Visually a better data model, now lets determine the 1% chance value.

myguess = 4440
print(mu,sigma)
print(normdist(loggit(myguess),mu,sigma)) # mu, sigma already in log space - convert myguess

7.23730905616488 0.4984855728993489
0.9900772507418303

# If we want to get fancy we can use Newton's method to get really close to the root

from scipy.optimize import newton

def f(x):
    mu = 7.23730905616488
    sigma = 0.4984855728993489
    quantile = 0.99
    argument = (loggit(x) - mu)/(math.sqrt(2.0)*sigma)    
    normdist = (1.0 + math.erf(argument))/2.0
    return normdist - quantile

print(newton(f, myguess))

4433.567789173268

Now we have a decent method, we should put stuff into functions to keep code concise, lets examine a couple more data models

Gumbell (Double Exponential) Distribution#

The Gumbell is also called the Extreme-Value Type I distribution, the density and quantile function are:

\[ \text{pdf(x)} = \frac{1}{\beta} \cdot exp [-\frac{(x-\alpha)}{\beta} - exp (-\frac{(x-\alpha)}{\beta}) ]\]

\[ F(X) = \int_{-\infty}^X{\frac{1}{\beta} \cdot exp [-\frac{(x-\alpha)}{\beta} - exp (-\frac{(x-\alpha)}{\beta}) ] dx} = exp [- exp (-\frac{(X-\alpha)}{\beta})] \]

The distribution has two parameters, \(\alpha\) and \(\beta\), which in some sense play the same role as mean and variance. Lets modify our scripts further to see how this data model performs on the Bearcreek data.

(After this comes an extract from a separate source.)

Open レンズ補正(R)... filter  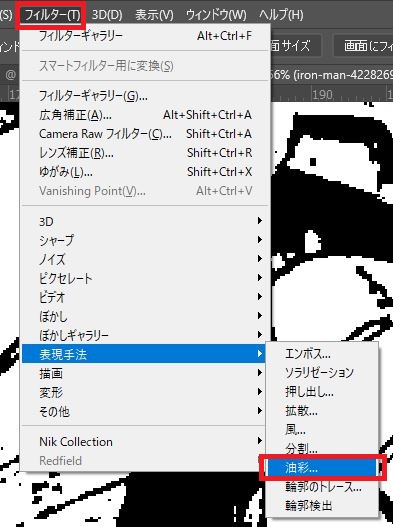point(145,153)
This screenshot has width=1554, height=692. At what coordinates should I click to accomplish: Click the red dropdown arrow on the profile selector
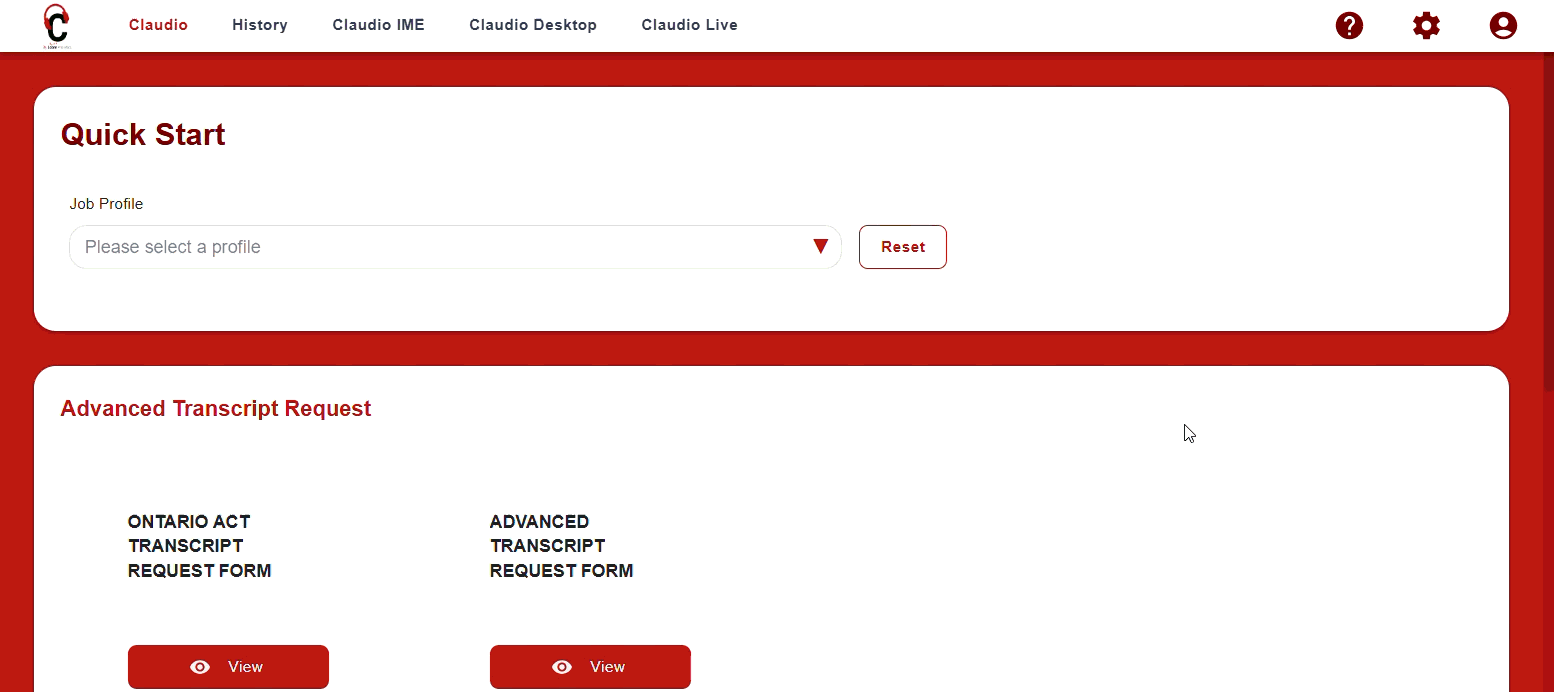click(820, 246)
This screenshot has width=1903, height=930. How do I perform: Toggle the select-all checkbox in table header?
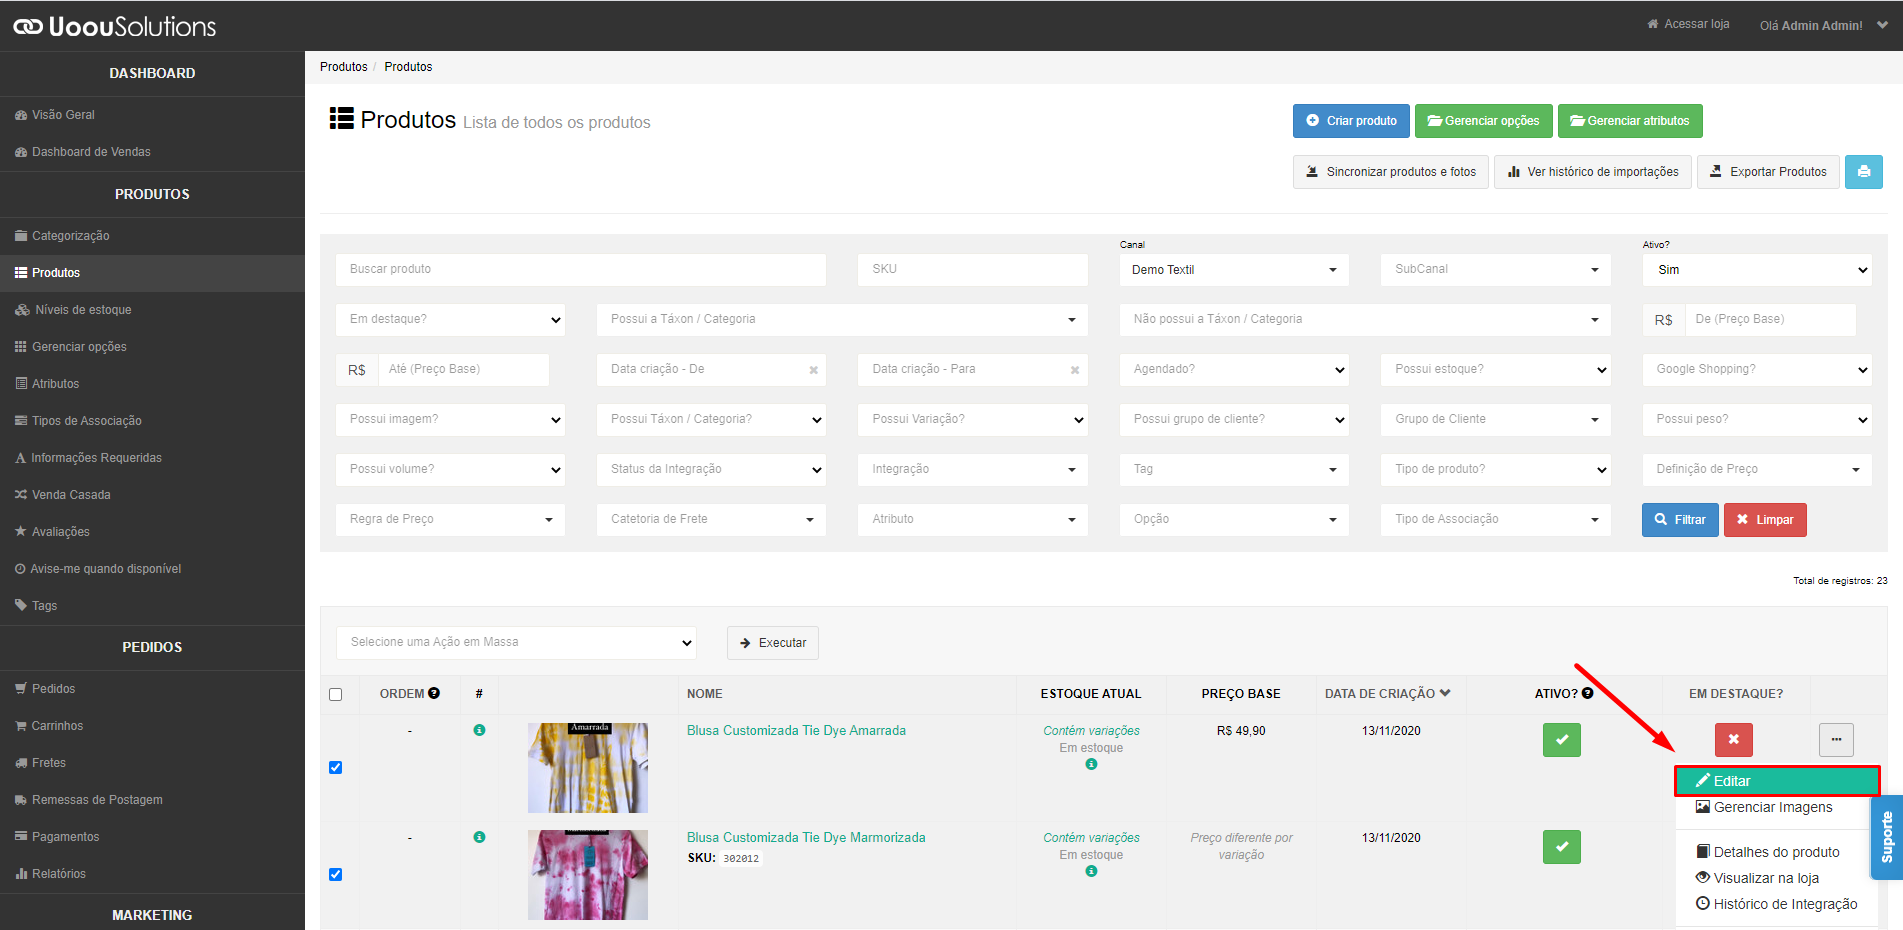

Of course we need a way to estimate the parameters, a good approximation can be obtained using:

\[ \alpha = \mu \cdot \frac{\sqrt{6}}{\pi} \]

and

\[ \beta = 0.45 \cdot \sigma \]

where \(\mu\) and \(\sigma^2\) are the sample mean and variance.

def ev1dist(x,alpha,beta):
    argument = (x - alpha)/beta
    constant = 1.0/beta
    ev1dist = math.exp(-1.0*math.exp(-1.0*argument))
    return ev1dist

Now literally substitute into our prior code!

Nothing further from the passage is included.